## Description of the task
How many lines in the entries below contain the word "computer"? Answer with the number and nothing else.

───── Extracted material ─────

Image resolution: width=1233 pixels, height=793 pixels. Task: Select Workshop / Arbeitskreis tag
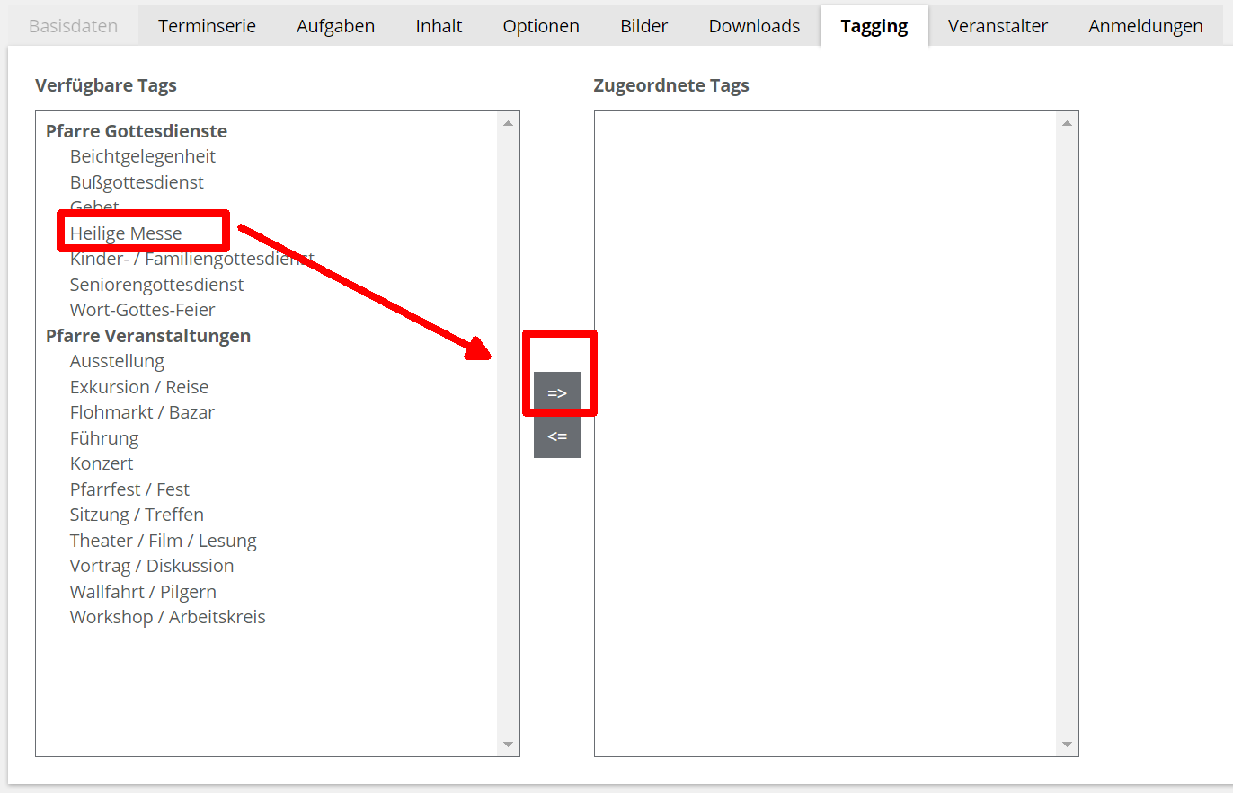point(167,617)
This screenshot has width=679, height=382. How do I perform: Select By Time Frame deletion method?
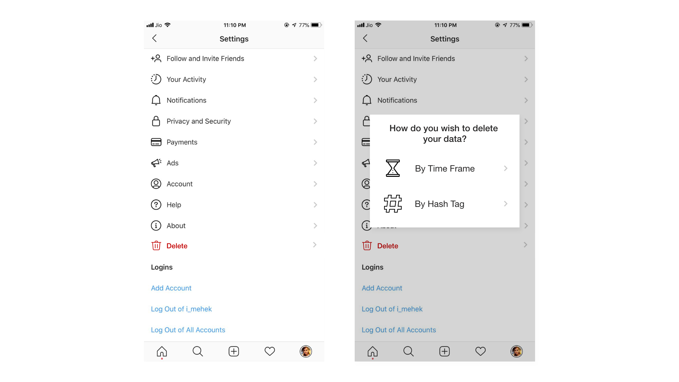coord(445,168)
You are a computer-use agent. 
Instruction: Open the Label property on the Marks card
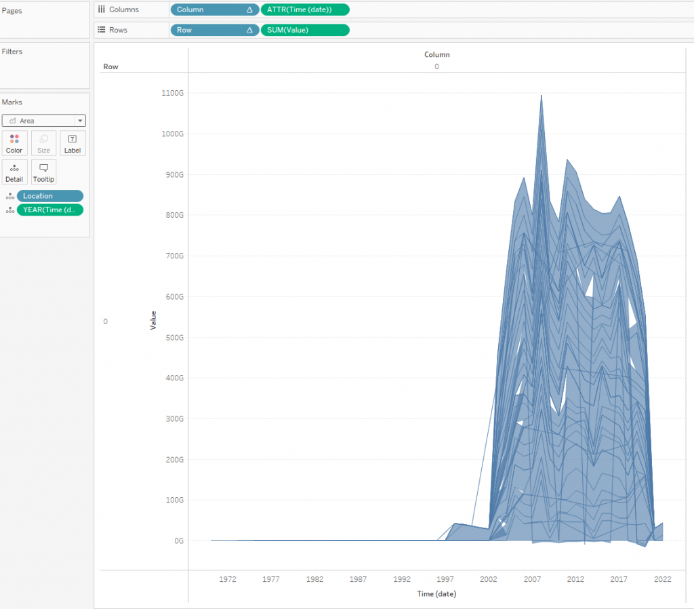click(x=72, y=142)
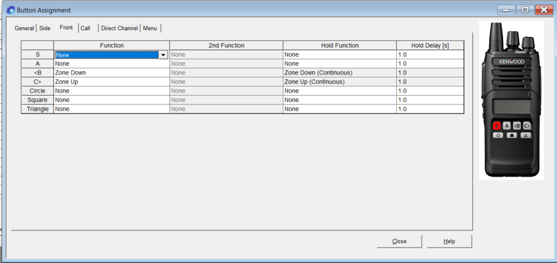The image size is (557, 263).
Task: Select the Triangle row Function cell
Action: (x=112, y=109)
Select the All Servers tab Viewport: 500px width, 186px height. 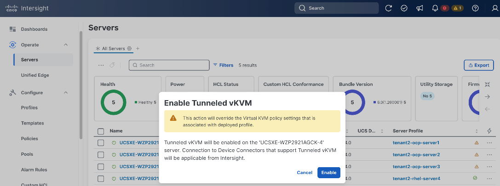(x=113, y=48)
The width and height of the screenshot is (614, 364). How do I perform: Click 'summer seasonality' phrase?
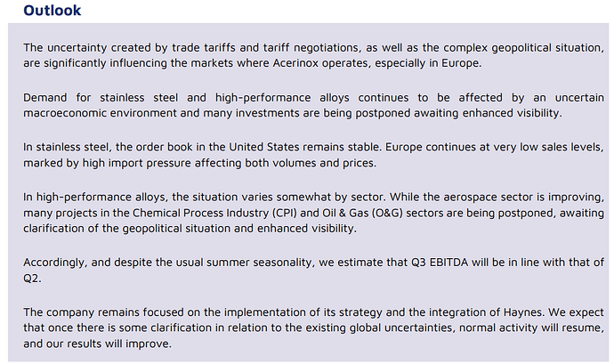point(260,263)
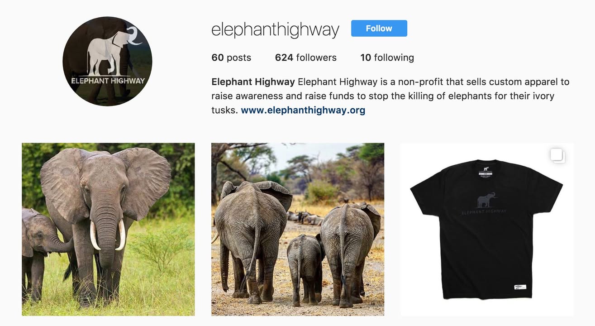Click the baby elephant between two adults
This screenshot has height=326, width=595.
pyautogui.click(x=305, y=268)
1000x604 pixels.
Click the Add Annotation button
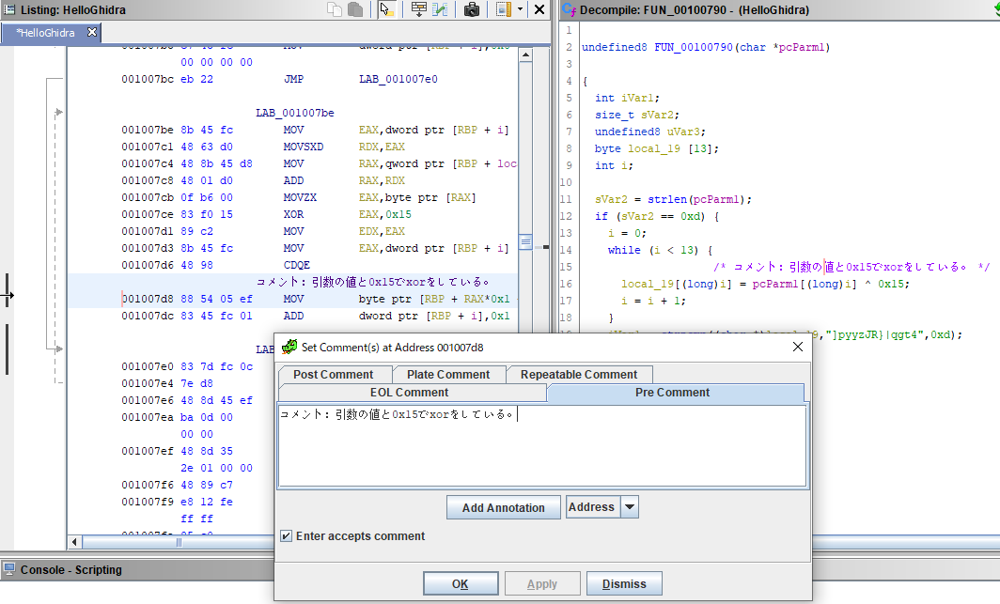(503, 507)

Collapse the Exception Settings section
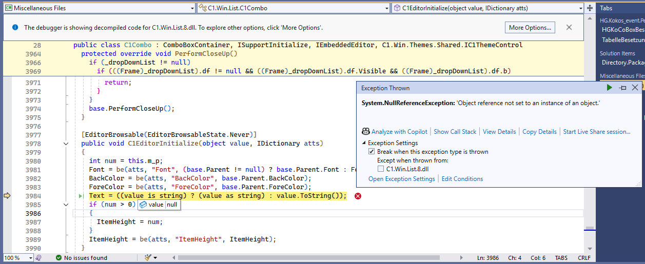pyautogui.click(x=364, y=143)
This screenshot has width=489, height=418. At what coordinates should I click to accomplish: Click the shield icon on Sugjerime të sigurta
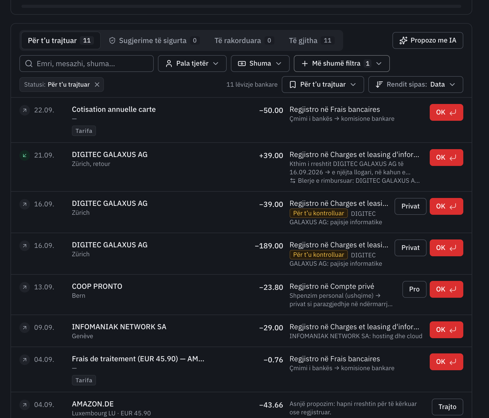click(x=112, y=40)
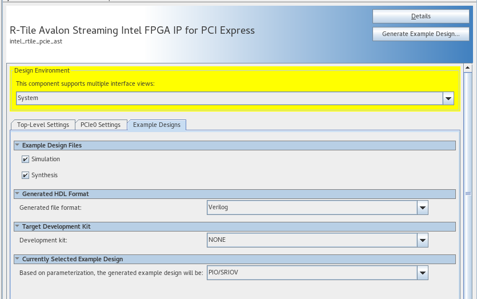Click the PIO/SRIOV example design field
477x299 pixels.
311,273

─────
───── Extracted material ─────

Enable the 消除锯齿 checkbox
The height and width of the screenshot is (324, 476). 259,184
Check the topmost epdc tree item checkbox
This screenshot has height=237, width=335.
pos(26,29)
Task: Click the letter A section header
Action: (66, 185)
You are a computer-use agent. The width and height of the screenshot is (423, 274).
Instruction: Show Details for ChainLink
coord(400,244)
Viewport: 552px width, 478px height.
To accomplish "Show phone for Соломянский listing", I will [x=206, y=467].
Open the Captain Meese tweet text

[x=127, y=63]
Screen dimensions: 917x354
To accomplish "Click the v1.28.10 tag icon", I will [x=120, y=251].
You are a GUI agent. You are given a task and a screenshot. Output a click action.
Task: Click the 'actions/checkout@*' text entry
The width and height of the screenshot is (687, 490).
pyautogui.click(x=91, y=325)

─────
───── Extracted material ─────

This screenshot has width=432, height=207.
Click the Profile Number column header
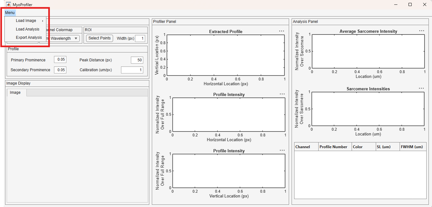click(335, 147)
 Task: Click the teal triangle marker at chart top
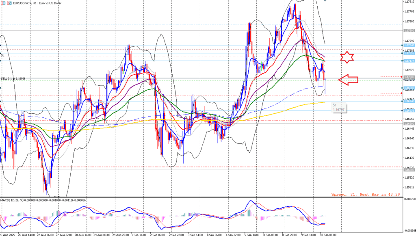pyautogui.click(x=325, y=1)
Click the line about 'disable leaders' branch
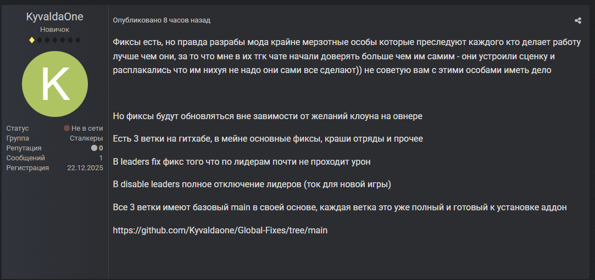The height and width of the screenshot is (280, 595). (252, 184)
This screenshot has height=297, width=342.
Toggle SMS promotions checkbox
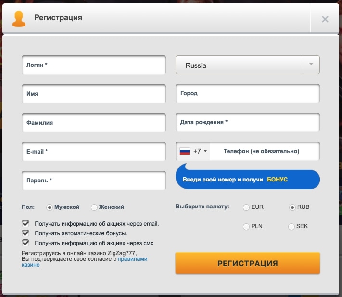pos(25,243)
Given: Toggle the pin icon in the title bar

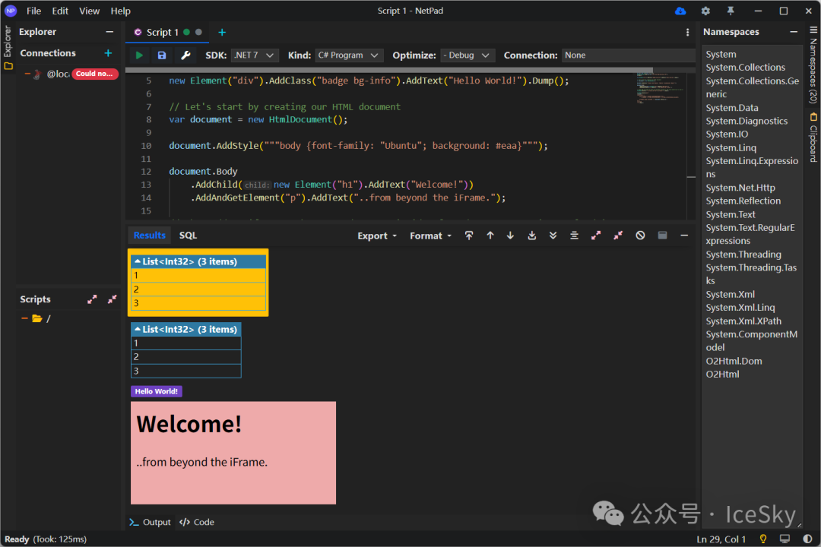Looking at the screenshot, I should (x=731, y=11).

─────

## Expected output
2